• **AUFGABENSTELLUNG**: Fasse den Absatz im Lesetext, der mit „Vorsitzender Sepp Obermeier“ beginnt, als kurze Stichpunktliste zusammen. Seine wichtigsten Aussagen sollen erhalten bleiben.

• **LESETEXT**:
14 Vereine und ein Ziel: Erhalt und Rettung der bairischen Dialekte. Von Minister Albert Füracker (CSU) erhielten Dialektgruppen aus ganz Bayern gestern in der Nürnberger Zweigstelle des Heimat- und Finanzministeriums den mit je 1000 Euro dotierten „Dialektpreis Bayern 2022“. Wir stellen hier einige der Ausgezeichneten vor.
Förderverein Bairische Sprache und Dialekte
Mit 3300 Mitglieder ist der 1989 gegründete Verein der größte Dialektverband in Bayern.
Heinz Schober-Hunklinger, 46, aus Bad Reichenhall, designierter Vorsitzender, sagt: „Der bairische Dialekt umfasst Altbayern, aber das ist nicht geografisch gemeint, sondern reicht auch Richtung Österreich und Südtirol. Die Österreicher sagen zwar, sie sind Österreicher, sprachwissenschaftlich sind sie aber Bayern – mit ai, also Baiern. Wir wollen die süddeutsche Hochsprache erhalten und kooperieren mit Kindergärten genauso wie mit Universitäten.“
Bund Bairische Sprache
Der Verein mit 160 Mitgliedern entstand 2011 aus einer Abspaltung des Fördervereins.
Vorsitzender Sepp Obermeier, 66, aus Konzell/Niederbayern, sagt: „Unsere Strategie ist es, einen Umdenkprozess über die Medien in Gang zu setzen. Der Dialekt ist keine verdorbene Hochsprache, wie es an den Hochschulen für Lehrerbildung ab den 1970er-Jahren fälschlicherweise gelehrt wurde. Dieser Irrlehre treten wir entgegen. Dialekt ist auch die beste Grundlage für Mehrsprachigkeit, das muss endlich in die Köpfe rein. Jedes Jahr verleihen wir einen Preis, die Sprachwurzel, an einen prominenten Mundartsprecher.“
Münchner Turmschreiber
Die süddeutsche Literatenvereinigung gründete sich 1959 im linken Isartorturm mit seinem Valentin-Karlstadt-Musäum. Aktuell hat sie knapp 70 Mitglieder.

• **ANGEZEIGTE INFORMATIONEN**:

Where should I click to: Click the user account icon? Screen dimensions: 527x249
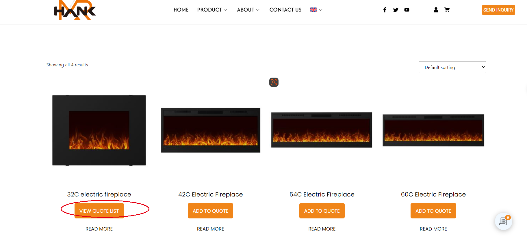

• **LÖSUNG**:
- Vorsitzender: Sepp Obermeier, 66, aus Konzell/Niederbayern
- Strategie: über die Medien einen Umdenkprozess in Gang setzen
- Dialekt ist keine verdorbene Hochsprache. Diese Irrlehre wurde ab den 1970er-Jahren an den Hochschulen für Lehrerbildung gelehrt, und man tritt ihr entgegen.
- Dialekt ist die beste Grundlage für Mehrsprachigkeit.
- Jedes Jahr wird der Preis „Sprachwurzel“ an einen prominenten Mundartsprecher verliehen.